Oxfam’s motto is “the power of people against poverty”. You could be forgiven for assuming Oxfam promotes proven policies that lift the poor out of poverty. Instead, in their latest report, released to coincide with the annual gathering of the rich and powerful at the World Economic Forum in Davos, Switzerland, the group once again focuses exclusively on the rich and calls for failed economic policies that empower governments and stifle economic growth.
According to Oxfam’s latest report, “The number of billionaires has doubled since the financial crisis and their fortunes grow by $2.5bn a day”. This is not something to be lamented - it is something to be celebrated! The gap between rich and poor is irrelevant. Compared to a billionaire, a millionaire is poor. As economist Julian Simon stated, “Data on the absolute gap between yearly incomes of the rich and poor countries are beside the point; widening is inevitable if all get rich at the same proportional rate, and the absolute gap can increase even if the poor improve their incomes at a faster proportional rate than the rich.”
Oxfam’s obsession with redistributing the wealth of the rich overlooks the tremendous strides that the world has made in recent decades to eliminate poverty. The World Bank classifies persons with incomes of less than $1.90 per day as living in extreme poverty. It demonstrates that extreme poverty in the developing world has shrunk from 57% in 1980 to 35% in 2000 and 10% in 2015. The World Bank’s preliminary forecast is that extreme poverty declined to 8.6% in 2018. As the World Bank Group’s former President Jim Yong Kim stated, “Over the last 25 years, more than a billion people have lifted themselves out of extreme poverty, and the global poverty rate is now lower than it has ever been in recorded history. This is one of the greatest human achievements of our time”. For an organisation that purports to be focused on eliminating poverty, Oxfam strangely overlooks the fact that the world is on the cusp of a historic feat – the complete eradication of extreme poverty.
This remarkable achievement has been thanks to the wider adoption of more open trade and free market policies that promote individual liberties. According to the Fraser Institute, “The developing countries that moved most markedly toward economic freedom achieved both strong economic growth and substantial reductions in poverty. This indicates that an institutional and policy environment consistent with economic freedom is an important ingredient of progress against poverty”. In simple terms, if you are poor, the best place to live is in economically free societies where government intervention is kept to a minimum. That is why millions of people trying to escape despotic nations controlled by overbearing states seek refuge in the most economically free nations on earth.
In addition to its proposals on how wealth and income should be redistributed, Oxfam calls on governments to “curb corporate tax dodging” by implementing “a much more ambitious set of global reforms…that reverse the race to the bottom on corporate tax”. But companies do not pay taxes. People pay taxes.
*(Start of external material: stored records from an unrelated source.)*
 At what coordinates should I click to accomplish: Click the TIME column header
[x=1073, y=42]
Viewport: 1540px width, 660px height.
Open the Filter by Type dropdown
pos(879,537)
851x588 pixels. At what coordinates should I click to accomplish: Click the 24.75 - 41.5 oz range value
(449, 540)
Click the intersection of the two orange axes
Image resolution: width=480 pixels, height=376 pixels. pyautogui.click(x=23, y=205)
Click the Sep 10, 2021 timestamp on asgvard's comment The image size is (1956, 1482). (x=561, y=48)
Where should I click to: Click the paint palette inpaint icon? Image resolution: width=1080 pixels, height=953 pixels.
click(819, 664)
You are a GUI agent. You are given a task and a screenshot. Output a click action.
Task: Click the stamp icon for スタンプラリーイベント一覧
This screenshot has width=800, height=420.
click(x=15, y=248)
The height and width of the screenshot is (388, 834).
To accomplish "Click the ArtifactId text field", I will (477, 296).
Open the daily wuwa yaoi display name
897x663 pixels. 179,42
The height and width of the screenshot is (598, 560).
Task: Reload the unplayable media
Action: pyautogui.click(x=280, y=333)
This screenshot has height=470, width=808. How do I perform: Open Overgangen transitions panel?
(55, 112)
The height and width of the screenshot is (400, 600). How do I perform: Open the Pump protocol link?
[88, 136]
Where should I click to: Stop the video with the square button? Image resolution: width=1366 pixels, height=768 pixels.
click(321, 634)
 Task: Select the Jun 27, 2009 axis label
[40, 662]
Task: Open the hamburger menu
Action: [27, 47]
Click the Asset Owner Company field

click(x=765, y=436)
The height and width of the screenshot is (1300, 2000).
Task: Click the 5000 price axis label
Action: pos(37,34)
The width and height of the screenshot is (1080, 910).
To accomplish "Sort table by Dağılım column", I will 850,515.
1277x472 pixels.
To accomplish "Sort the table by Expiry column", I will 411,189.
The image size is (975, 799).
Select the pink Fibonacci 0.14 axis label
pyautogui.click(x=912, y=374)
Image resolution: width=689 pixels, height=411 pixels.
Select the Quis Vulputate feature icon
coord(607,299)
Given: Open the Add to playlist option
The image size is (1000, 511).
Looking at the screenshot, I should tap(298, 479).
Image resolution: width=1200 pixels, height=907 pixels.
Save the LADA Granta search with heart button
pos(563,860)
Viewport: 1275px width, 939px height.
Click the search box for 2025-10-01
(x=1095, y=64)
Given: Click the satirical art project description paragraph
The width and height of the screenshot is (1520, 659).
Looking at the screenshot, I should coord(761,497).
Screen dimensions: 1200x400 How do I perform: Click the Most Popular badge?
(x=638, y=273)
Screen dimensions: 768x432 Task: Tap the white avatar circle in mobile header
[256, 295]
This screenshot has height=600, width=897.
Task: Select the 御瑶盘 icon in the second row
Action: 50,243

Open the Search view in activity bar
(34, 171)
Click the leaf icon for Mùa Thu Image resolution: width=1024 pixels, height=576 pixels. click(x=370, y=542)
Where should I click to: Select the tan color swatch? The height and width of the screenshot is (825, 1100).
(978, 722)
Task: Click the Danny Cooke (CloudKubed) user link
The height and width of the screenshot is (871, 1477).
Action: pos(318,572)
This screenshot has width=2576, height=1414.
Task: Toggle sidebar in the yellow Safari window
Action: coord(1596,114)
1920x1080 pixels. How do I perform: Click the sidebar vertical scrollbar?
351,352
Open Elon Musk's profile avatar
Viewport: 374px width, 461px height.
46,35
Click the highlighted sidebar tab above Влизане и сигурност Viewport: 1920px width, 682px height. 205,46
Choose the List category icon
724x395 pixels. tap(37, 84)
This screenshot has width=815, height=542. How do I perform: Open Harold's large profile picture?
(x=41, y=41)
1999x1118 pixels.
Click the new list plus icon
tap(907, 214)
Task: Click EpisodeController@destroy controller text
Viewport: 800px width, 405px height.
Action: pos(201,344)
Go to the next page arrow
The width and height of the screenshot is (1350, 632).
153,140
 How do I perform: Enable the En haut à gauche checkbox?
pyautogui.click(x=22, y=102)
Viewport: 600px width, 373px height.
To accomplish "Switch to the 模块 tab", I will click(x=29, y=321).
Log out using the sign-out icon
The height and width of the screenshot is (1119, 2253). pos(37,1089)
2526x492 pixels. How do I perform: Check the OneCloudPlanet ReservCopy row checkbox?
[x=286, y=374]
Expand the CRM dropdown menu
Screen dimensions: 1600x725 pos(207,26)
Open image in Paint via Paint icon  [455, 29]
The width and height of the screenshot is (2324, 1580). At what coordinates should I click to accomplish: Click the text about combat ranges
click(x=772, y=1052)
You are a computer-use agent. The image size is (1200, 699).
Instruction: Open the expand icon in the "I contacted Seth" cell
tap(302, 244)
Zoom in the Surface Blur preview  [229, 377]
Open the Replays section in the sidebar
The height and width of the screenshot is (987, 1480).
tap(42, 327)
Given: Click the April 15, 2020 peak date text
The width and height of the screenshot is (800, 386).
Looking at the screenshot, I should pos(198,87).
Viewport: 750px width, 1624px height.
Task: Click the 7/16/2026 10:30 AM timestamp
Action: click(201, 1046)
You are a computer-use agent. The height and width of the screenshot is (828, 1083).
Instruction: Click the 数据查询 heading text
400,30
Most large corporations are owned by shareholders (people) and groups of people such as government employees through their pension funds. Since pension and mutual funds are simply collections of the savings of millions of middle-and low-income individuals, when Oxfam calls for increased taxes or complains that companies are not paying their “fair share”, they are in fact calling for reduced dividends, pension fund pay-outs and so on. High corporate tax rates reduce the returns on the investments and life savings of individuals.
If, as a shareholder, you do not like the idea of a company trying to maximise your returns, just sell your shares. Nobody forces anyone to invest in any company. What could be more democratic? In contrast, try and not pay your taxes — you will almost certainly be hauled off to prison. Most studies show that a portion of corporate tax is passed on to workers in the form of lower wages and benefits. Future wages are also adversely affected because high corporate tax rates retard capital formation and decrease overall investment. Inevitably, this has a negative effect on future labour productivity and wages.
Scapegoating the rich and focussing on income inequality misdiagnoses the problem and shifts attention away from the real causes of poverty. To permanently help the poor, history demonstrates that what is required are greater levels of economic freedom characterised by less government intervention. This is the proven and surest path to increased economic prosperity. A cynical observer might ask why Oxfam keeps on giving governments such bad advice. Perhaps it is because Oxfam is only all too aware that if governments keep liberalising and world economies keep growing, it will then be out of a job.